How can I simulate data for my model?(Reinforcement Learning Model)

my intended stan code is like below:

data {
  int<lower=1,upper=39> nSubjects;
  int<lower=1,upper=100> nTrials;
  int<lower=1,upper=4> choice[nSubjects, nTrials];     
  real<lower=-1150, upper=100> reward[nSubjects, nTrials]; 
  matrix [nSubjects, nTrials] NumA[nSubjects, nTrials];
  matrix [nSubjects, nTrials] NumB[nSubjects, nTrials];
  matrix [nSubjects, nTrials] NumC[nSubjects, nTrials];
  matrix [nSubjects, nTrials] NumD[nSubjects, nTrials];
}

transformed data {
  vector[4] initV;  // initial values for V
  vector[4] initu;
  vector[1] initA;
  vector[1] initB;
  vector[1] initC;
  vector[1] initD;
  initV = rep_vector(0.0, 4);
  initu = rep_vector(0.0, 4);
  initA = rep_vector(0.0, 1);
  initB = rep_vector(0.0, 1);
  initC = rep_vector(0.0, 1);
  initD = rep_vector(0.0, 1);
}

parameters {
  // real<lower=0,upper=1>lr_mu;
  // real<lower=0,upper=1>tau_mu;
  
  // real<lower=0>lr_sd;
  // real<lower=0>tau_sd;
  
  real<lower=0,upper=1>   lr[nSubjects];
  real<lower=0,upper=2>   c[nSubjects];
  real<lower=0,upper=1>   A[nSubjects];
  real<lower=0,upper=5>   loss_aversion[nSubjects];
}

model {
  // lr_sd  ~  cauchy(0,1);
  /// tau_sd ~  cauchy(0,3);
  // lr     ~  normal(lr_mu,lr_sd);
  // tau    ~  normal(tau_mu,tau_sd);
 
}

generated quantities {
  matrix [nSubjects,nTrials]choice_sim[nSubjects,nTrials];
  matrix [nSubjects,nTrials]reward_sim[nSubjects,nTrials];
  for (s in 1:nSubjects) {
    vector[4] v; 
    vector[4] U;
    real pe;
    real theta;
    v     = initV;
    U     = initu;
    
    for (t in 1:nTrials) {
      // complete the foo-loop here
      theta = pow(3,c[s])-1;
      choice[s,t] = softmax(theta*v);
      
      if(choice[s,t] == 1){
        reward[s,t] = IGT_netincome[1,NumA];
        NumA = NumA+1;
      }else if(choice[s,t] == 2){
        reward[s,t] = IGT_netincome[2,NumB];
        NumB = NumB+1;
      }else if(choice[s,t] == 3){
        reward[s,t] = IGT_netincome[3,NumC];
        NumC = NumC+1;
      }else{
        reward[s,t] = IGT_netincome[4,NumD];
        NumD = NumD+1;
      }
         
      if (reward[s,t]>=0) {
        U[choice[s,t]] = pow(reward[s,t],A[s]);
        }else {
        U[choice[s,t]] = -loss_aversion[s]*(pow(-reward[s,t],A[s]));}
      v[choice[s,t]]=v[choice[s,t]]+lr[s]*pe;
      pe = U[choice[s,t]]-v[choice[s,t]];
        
  }
 }
}

But I found it not applicable. Though it’s a model based on Rescolar-wagnar reinforcement learning model, it’s under the context of Iowa Gambling Task. In brief, I would like to produce choice behaviour based on RL model, however the choice should be interger from 1 to 4 because they can only select among the four given decks. The reward is hidden beneath the card and you will get a reward after picking a deck. Their relationship is stored in a matrix which means certain choices produce certain reward.
And as you know, the reward may be high or low, positive or negative, and it impacts the next trial of choice probability. The probability is described by softmax rules.

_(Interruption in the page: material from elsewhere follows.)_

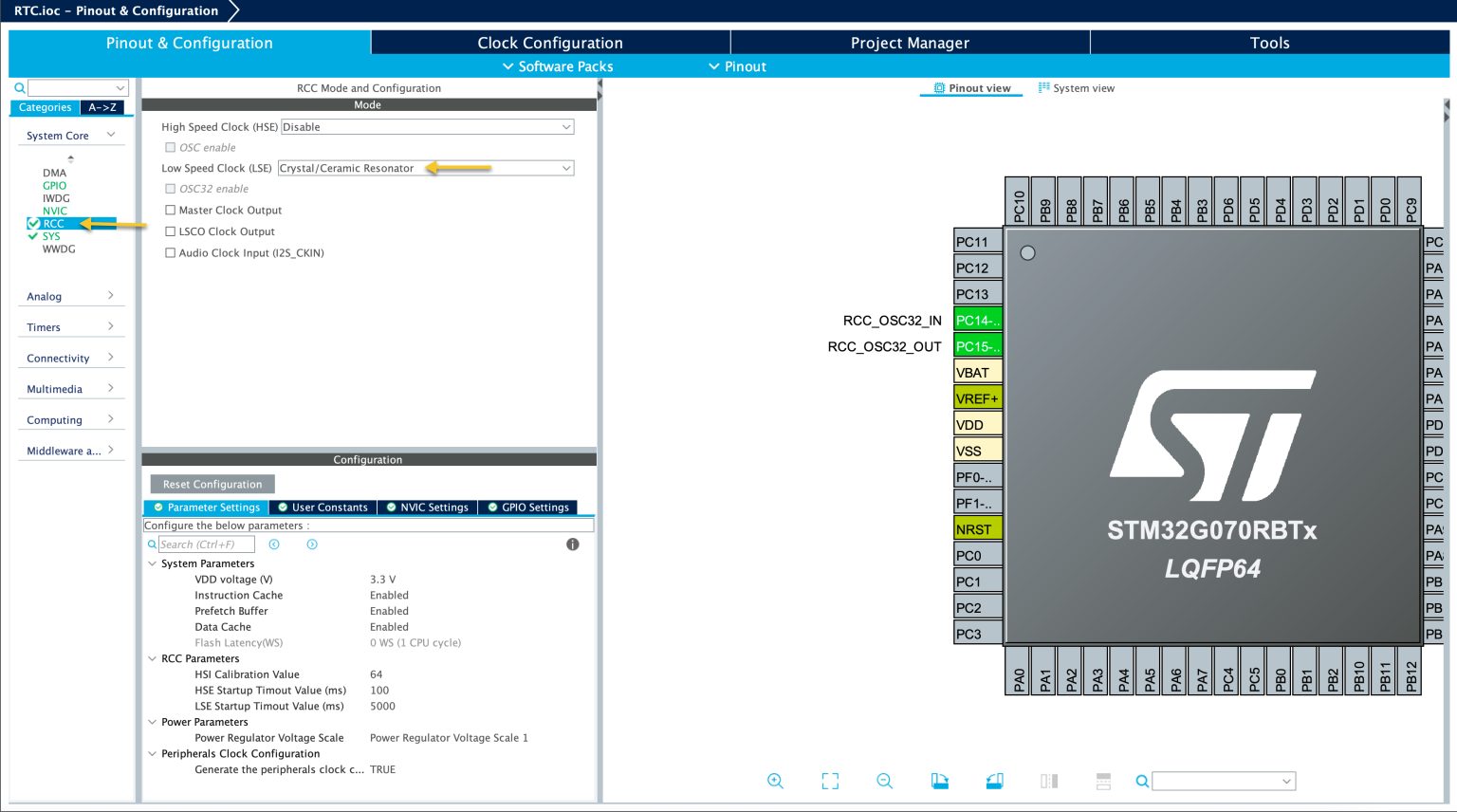
Task: Enable Master Clock Output
Action: click(x=171, y=210)
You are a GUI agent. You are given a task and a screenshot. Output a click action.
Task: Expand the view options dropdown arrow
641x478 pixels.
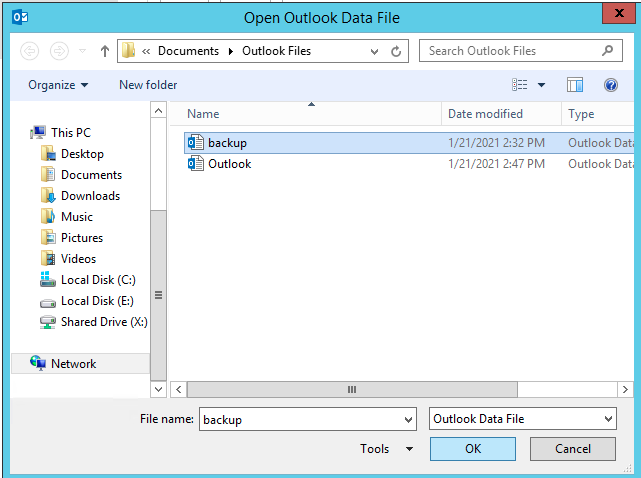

So How can I simulate such a dataset because I am in a mess between model fitting and parameter estimation and model simulation. If you have specifc suggestions on code above, I would really appreciate it! Thank you in advcance!

Can you run your model using “algorithm=fixed” and then extract the generated quantities for one iteration?

What you do you mean your model is “not applicable”?

1 Like

It is not 100% clear for me what this model is doing.
For this to be a reinforcement learning model, the model sections needs code to update reward expectations and to make a choice given the reward expectations. The model has neither.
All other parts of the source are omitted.